● EXERCISE BRIEF
In the material below, the lines from the one containing "网站地图 (513, 2502)" through the one containing "grc (370, 2516)" are to be given again exactly, ends included, and no others.

● RECORDED DATA
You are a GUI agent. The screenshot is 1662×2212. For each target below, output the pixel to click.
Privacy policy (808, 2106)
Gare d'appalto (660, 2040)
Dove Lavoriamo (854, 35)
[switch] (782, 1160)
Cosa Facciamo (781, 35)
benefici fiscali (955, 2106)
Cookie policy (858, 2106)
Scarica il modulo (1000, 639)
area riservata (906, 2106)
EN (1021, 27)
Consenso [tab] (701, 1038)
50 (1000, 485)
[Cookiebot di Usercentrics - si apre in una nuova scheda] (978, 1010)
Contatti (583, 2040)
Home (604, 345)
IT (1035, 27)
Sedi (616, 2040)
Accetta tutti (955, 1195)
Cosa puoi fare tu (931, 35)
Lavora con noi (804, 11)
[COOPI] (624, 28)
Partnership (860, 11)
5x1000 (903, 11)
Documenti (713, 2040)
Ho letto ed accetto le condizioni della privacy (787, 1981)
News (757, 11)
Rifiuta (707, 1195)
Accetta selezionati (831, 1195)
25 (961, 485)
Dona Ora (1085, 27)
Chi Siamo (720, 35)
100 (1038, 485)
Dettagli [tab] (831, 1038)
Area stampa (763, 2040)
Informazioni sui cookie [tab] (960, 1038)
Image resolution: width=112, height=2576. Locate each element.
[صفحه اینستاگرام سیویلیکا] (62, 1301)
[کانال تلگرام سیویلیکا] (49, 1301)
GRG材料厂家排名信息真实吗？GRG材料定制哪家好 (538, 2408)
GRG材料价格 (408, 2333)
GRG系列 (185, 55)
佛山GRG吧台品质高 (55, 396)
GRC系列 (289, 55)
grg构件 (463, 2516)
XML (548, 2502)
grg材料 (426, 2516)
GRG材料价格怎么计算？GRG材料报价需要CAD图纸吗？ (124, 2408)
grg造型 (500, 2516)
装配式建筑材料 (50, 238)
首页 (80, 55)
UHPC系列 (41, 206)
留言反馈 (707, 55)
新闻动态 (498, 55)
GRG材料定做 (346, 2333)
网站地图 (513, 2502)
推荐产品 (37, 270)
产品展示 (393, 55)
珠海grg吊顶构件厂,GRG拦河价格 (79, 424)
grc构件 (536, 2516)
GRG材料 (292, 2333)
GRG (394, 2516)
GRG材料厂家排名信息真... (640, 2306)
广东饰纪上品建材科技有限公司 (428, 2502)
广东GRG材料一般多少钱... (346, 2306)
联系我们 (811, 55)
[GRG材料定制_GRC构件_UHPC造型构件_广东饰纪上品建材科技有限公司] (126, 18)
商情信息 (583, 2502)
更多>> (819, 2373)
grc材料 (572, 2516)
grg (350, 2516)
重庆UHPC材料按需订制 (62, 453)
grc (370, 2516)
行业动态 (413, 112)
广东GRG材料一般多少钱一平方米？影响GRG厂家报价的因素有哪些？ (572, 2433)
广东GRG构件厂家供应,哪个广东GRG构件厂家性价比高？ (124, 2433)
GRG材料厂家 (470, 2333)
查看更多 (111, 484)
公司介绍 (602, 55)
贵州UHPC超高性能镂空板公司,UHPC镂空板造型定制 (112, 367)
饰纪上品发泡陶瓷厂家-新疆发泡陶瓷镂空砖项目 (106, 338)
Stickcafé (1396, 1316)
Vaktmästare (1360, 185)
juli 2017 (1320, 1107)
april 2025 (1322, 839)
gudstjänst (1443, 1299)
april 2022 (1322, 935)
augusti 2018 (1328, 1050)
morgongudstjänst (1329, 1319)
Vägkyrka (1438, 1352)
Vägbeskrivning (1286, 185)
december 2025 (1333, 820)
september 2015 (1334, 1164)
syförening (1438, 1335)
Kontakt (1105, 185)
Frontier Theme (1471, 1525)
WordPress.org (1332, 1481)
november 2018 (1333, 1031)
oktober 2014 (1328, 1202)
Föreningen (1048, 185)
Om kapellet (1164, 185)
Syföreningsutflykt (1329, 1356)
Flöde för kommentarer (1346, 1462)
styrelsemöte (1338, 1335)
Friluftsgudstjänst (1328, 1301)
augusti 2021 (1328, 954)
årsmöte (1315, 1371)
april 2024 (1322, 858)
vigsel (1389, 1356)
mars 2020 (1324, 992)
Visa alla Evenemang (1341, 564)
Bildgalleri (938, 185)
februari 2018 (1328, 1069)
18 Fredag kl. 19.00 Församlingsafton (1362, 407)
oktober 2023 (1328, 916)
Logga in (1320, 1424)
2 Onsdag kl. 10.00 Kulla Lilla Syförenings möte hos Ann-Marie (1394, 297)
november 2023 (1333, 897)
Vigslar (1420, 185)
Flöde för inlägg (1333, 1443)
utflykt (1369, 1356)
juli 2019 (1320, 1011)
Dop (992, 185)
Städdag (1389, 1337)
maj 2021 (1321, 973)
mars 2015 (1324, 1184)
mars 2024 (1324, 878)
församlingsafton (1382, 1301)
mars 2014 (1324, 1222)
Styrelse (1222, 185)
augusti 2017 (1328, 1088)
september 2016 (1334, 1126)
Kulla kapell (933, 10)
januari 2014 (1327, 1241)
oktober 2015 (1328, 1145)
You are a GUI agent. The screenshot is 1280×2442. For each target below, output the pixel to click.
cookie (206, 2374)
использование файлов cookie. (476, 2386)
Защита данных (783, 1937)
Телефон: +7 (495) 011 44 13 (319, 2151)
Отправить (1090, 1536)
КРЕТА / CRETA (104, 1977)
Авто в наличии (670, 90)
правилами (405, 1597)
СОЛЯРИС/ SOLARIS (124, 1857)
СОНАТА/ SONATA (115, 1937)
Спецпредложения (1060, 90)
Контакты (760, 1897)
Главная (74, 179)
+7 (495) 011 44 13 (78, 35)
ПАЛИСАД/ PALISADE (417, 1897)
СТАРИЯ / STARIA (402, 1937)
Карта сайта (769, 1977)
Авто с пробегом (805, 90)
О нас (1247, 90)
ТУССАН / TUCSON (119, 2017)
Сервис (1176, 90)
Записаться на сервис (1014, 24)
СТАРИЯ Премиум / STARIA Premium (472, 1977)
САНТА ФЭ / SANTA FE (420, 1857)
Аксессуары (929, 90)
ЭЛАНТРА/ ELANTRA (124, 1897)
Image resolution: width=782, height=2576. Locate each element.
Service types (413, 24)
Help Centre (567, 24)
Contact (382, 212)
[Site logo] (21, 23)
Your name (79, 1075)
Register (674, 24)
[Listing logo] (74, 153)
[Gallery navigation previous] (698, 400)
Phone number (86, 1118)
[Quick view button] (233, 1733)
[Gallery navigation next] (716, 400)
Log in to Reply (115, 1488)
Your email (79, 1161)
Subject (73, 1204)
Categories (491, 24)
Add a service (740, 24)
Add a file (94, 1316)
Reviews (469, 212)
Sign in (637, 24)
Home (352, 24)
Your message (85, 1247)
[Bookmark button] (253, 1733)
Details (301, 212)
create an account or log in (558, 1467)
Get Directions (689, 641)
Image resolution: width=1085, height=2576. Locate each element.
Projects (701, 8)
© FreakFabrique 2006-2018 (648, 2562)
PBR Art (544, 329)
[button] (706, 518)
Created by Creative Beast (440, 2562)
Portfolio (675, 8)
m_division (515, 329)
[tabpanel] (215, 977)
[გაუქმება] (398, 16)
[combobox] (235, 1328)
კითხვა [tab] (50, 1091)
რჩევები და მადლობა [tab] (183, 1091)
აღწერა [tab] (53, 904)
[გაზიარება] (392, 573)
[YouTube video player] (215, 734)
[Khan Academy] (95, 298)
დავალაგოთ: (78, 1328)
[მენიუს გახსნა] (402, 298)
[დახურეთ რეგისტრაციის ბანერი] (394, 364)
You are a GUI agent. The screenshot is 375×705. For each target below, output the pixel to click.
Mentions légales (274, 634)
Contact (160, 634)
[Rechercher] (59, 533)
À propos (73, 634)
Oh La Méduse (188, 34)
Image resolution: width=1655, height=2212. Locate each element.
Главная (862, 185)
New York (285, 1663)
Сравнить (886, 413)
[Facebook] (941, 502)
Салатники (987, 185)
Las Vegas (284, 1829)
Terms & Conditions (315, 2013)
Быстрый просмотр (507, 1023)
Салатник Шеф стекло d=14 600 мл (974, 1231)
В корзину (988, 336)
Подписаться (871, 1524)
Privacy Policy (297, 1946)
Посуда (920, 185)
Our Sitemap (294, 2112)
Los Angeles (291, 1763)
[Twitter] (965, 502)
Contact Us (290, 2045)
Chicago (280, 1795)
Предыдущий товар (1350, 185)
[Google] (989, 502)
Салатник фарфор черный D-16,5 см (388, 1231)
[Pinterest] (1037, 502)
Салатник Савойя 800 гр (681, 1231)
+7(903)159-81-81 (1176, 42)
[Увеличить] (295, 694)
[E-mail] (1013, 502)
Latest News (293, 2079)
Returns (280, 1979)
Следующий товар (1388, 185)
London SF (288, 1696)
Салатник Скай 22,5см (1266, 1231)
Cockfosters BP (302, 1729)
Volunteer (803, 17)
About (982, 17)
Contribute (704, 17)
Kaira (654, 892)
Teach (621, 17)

● SOLUTION FOR THIS EXERCISE
网站地图 (513, 2502)
推荐产品 (37, 270)
产品展示 (393, 55)
珠海grg吊顶构件厂,GRG拦河价格 (79, 424)
grc构件 (536, 2516)
GRG材料 (292, 2333)
GRG (394, 2516)
GRG材料厂家排名信息真... (640, 2306)
广东饰纪上品建材科技有限公司 (428, 2502)
广东GRG材料一般多少钱... (346, 2306)
联系我们 (811, 55)
[GRG材料定制_GRC构件_UHPC造型构件_广东饰纪上品建材科技有限公司] (126, 18)
商情信息 (583, 2502)
更多>> (819, 2373)
grc材料 (572, 2516)
grg (350, 2516)
重庆UHPC材料按需订制 (62, 453)
grc (370, 2516)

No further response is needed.